> Exercise requirements: Write out the records below once more, exactly and completely.
════════
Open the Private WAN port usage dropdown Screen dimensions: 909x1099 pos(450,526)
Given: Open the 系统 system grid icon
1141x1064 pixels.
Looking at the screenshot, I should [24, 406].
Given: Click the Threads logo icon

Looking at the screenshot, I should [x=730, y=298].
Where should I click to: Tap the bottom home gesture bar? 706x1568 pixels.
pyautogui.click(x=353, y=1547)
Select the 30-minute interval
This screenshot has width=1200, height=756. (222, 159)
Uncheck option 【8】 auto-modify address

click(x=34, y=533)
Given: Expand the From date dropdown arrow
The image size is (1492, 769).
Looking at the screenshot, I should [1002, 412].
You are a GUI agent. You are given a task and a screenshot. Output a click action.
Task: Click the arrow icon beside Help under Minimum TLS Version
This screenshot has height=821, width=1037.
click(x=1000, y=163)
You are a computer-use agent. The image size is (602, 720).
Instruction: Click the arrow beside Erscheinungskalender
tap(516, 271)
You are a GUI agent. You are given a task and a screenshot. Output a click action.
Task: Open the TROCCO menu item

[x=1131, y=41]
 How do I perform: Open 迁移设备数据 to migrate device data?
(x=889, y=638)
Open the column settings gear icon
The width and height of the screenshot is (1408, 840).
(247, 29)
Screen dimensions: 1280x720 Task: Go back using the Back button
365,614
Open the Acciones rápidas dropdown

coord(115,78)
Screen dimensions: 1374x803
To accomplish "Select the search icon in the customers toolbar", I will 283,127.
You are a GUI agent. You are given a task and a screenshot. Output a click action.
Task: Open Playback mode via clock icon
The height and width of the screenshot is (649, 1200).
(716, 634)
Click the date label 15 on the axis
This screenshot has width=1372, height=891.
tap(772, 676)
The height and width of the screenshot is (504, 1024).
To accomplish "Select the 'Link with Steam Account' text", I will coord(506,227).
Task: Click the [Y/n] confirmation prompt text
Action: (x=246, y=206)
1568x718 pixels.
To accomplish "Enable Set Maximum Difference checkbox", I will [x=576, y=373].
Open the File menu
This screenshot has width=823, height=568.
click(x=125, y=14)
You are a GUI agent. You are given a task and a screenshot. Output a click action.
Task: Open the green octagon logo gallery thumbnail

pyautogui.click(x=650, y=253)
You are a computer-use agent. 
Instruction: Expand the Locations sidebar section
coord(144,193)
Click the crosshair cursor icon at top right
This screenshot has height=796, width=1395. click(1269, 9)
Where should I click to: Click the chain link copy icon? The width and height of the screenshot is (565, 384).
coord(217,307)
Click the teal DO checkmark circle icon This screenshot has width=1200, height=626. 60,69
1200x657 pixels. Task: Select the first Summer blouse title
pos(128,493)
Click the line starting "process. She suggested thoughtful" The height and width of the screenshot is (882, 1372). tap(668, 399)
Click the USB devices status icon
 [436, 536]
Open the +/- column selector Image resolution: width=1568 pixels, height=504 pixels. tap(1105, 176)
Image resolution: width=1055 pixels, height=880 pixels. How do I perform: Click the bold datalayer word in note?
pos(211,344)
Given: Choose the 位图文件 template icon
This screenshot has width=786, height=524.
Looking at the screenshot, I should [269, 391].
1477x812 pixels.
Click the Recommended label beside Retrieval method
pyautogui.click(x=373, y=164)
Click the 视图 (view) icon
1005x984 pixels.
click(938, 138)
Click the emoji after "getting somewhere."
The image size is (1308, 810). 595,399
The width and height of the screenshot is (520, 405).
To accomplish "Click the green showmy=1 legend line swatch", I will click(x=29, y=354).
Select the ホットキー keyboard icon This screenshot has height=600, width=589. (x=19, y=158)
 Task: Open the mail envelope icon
════════
> Response:
Open the Private WAN port usage dropdown Screen dimensions: 909x1099 pos(450,526)
Given: Open the 系统 system grid icon
1141x1064 pixels.
Looking at the screenshot, I should [24, 406].
Given: Click the Threads logo icon

Looking at the screenshot, I should [x=730, y=298].
Where should I click to: Tap the bottom home gesture bar? 706x1568 pixels.
pyautogui.click(x=353, y=1547)
Select the 30-minute interval
This screenshot has width=1200, height=756. (222, 159)
Uncheck option 【8】 auto-modify address

click(x=34, y=533)
Given: Expand the From date dropdown arrow
The image size is (1492, 769).
Looking at the screenshot, I should [1002, 412].
You are a GUI agent. You are given a task and a screenshot. Output a click action.
Task: Click the arrow icon beside Help under Minimum TLS Version
This screenshot has height=821, width=1037.
click(x=1000, y=163)
You are a computer-use agent. The image size is (602, 720).
Instruction: Click the arrow beside Erscheinungskalender
tap(516, 271)
You are a GUI agent. You are given a task and a screenshot. Output a click action.
Task: Open the TROCCO menu item

[x=1131, y=41]
 How do I perform: Open 迁移设备数据 to migrate device data?
(x=889, y=638)
Open the column settings gear icon
The width and height of the screenshot is (1408, 840).
(247, 29)
Screen dimensions: 1280x720 Task: Go back using the Back button
365,614
Open the Acciones rápidas dropdown

coord(115,78)
Screen dimensions: 1374x803
To accomplish "Select the search icon in the customers toolbar", I will 283,127.
You are a GUI agent. You are given a task and a screenshot. Output a click action.
Task: Open Playback mode via clock icon
The height and width of the screenshot is (649, 1200).
(716, 634)
Click the date label 15 on the axis
This screenshot has width=1372, height=891.
tap(772, 676)
The height and width of the screenshot is (504, 1024).
To accomplish "Select the 'Link with Steam Account' text", I will coord(506,227).
Task: Click the [Y/n] confirmation prompt text
Action: (x=246, y=206)
1568x718 pixels.
To accomplish "Enable Set Maximum Difference checkbox", I will [x=576, y=373].
Open the File menu
This screenshot has width=823, height=568.
click(x=125, y=14)
You are a GUI agent. You are given a task and a screenshot. Output a click action.
Task: Open the green octagon logo gallery thumbnail

pyautogui.click(x=650, y=253)
You are a computer-use agent. 
Instruction: Expand the Locations sidebar section
coord(144,193)
Click the crosshair cursor icon at top right
This screenshot has height=796, width=1395. click(1269, 9)
Where should I click to: Click the chain link copy icon? The width and height of the screenshot is (565, 384).
coord(217,307)
Click the teal DO checkmark circle icon This screenshot has width=1200, height=626. 60,69
1200x657 pixels. Task: Select the first Summer blouse title
pos(128,493)
Click the line starting "process. She suggested thoughtful" The height and width of the screenshot is (882, 1372). tap(668, 399)
Click the USB devices status icon
 [436, 536]
Open the +/- column selector Image resolution: width=1568 pixels, height=504 pixels. tap(1105, 176)
Image resolution: width=1055 pixels, height=880 pixels. How do I perform: Click the bold datalayer word in note?
pos(211,344)
Given: Choose the 位图文件 template icon
This screenshot has width=786, height=524.
Looking at the screenshot, I should [269, 391].
1477x812 pixels.
Click the Recommended label beside Retrieval method
pyautogui.click(x=373, y=164)
Click the 视图 (view) icon
1005x984 pixels.
click(938, 138)
Click the emoji after "getting somewhere."
The image size is (1308, 810). 595,399
The width and height of the screenshot is (520, 405).
To accomplish "Click the green showmy=1 legend line swatch", I will click(x=29, y=354).
Select the ホットキー keyboard icon This screenshot has height=600, width=589. (x=19, y=158)
 Task: Open the mail envelope icon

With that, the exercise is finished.